- **Work instruction**: Take the line that contains "You are a GUI" and each line after it to the end of the material below, and return them exactly, minus the pictures.

- **Given data**:

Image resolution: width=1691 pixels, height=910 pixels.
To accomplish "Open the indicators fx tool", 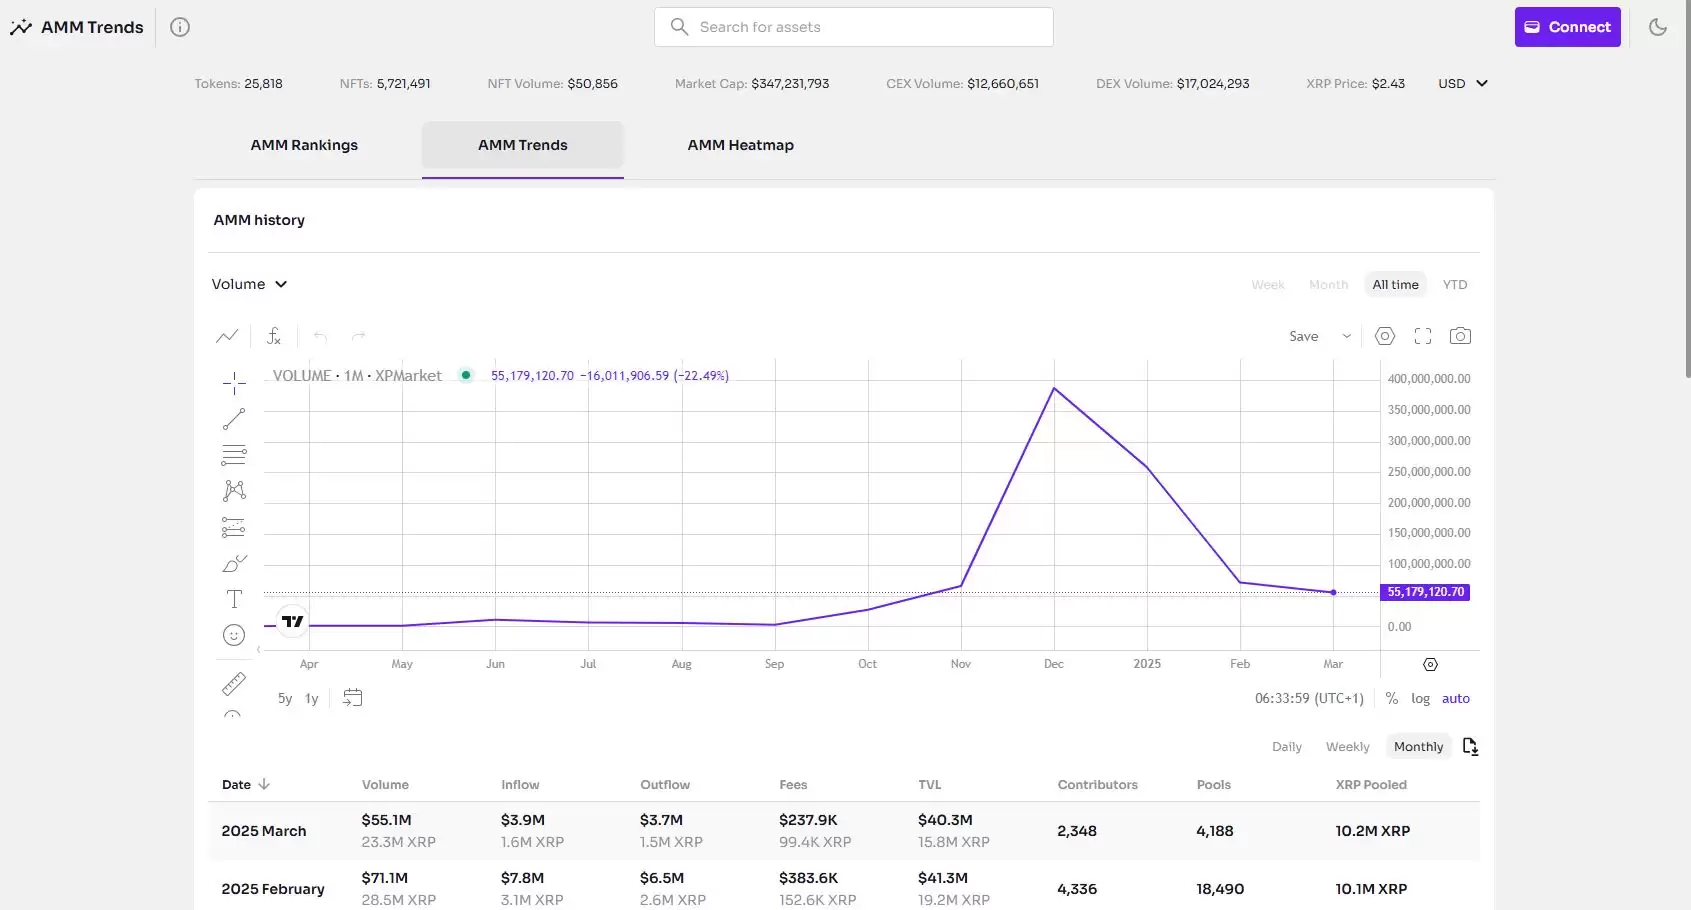I will pyautogui.click(x=274, y=336).
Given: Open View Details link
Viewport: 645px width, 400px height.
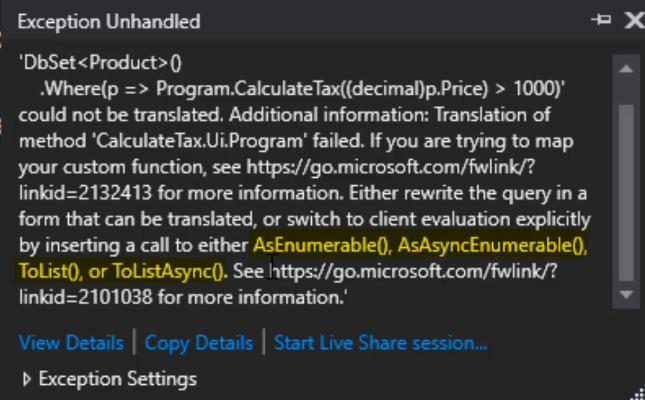Looking at the screenshot, I should tap(71, 343).
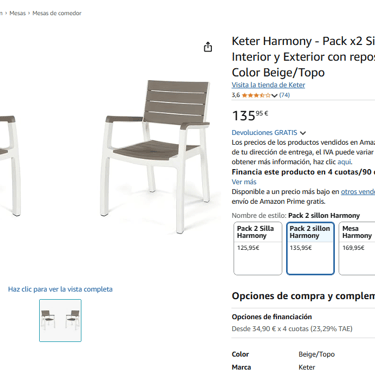The image size is (375, 375).
Task: Open Mesas breadcrumb category
Action: 18,13
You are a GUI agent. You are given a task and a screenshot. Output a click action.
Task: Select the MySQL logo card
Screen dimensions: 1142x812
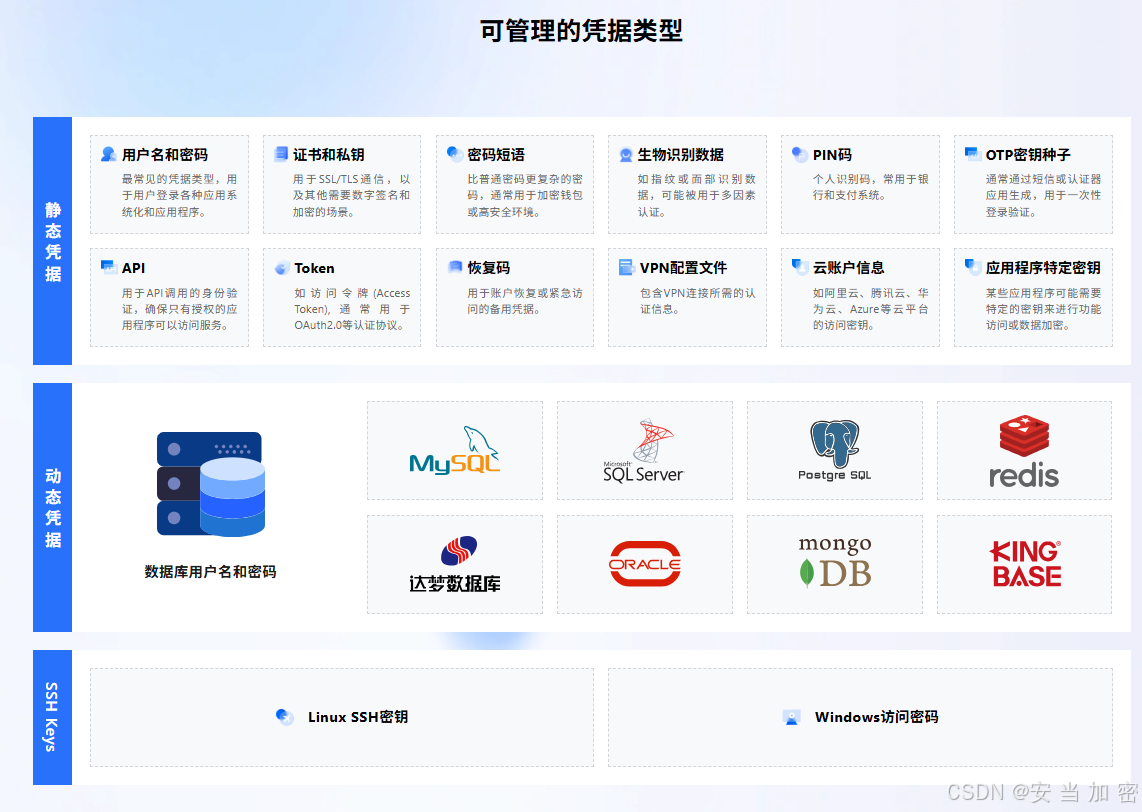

- **Task response**:
You are a GUI agent. You are given a task and a screenshot. Output a click action.
Task: Select the MySQL logo card
Screen dimensions: 1142x812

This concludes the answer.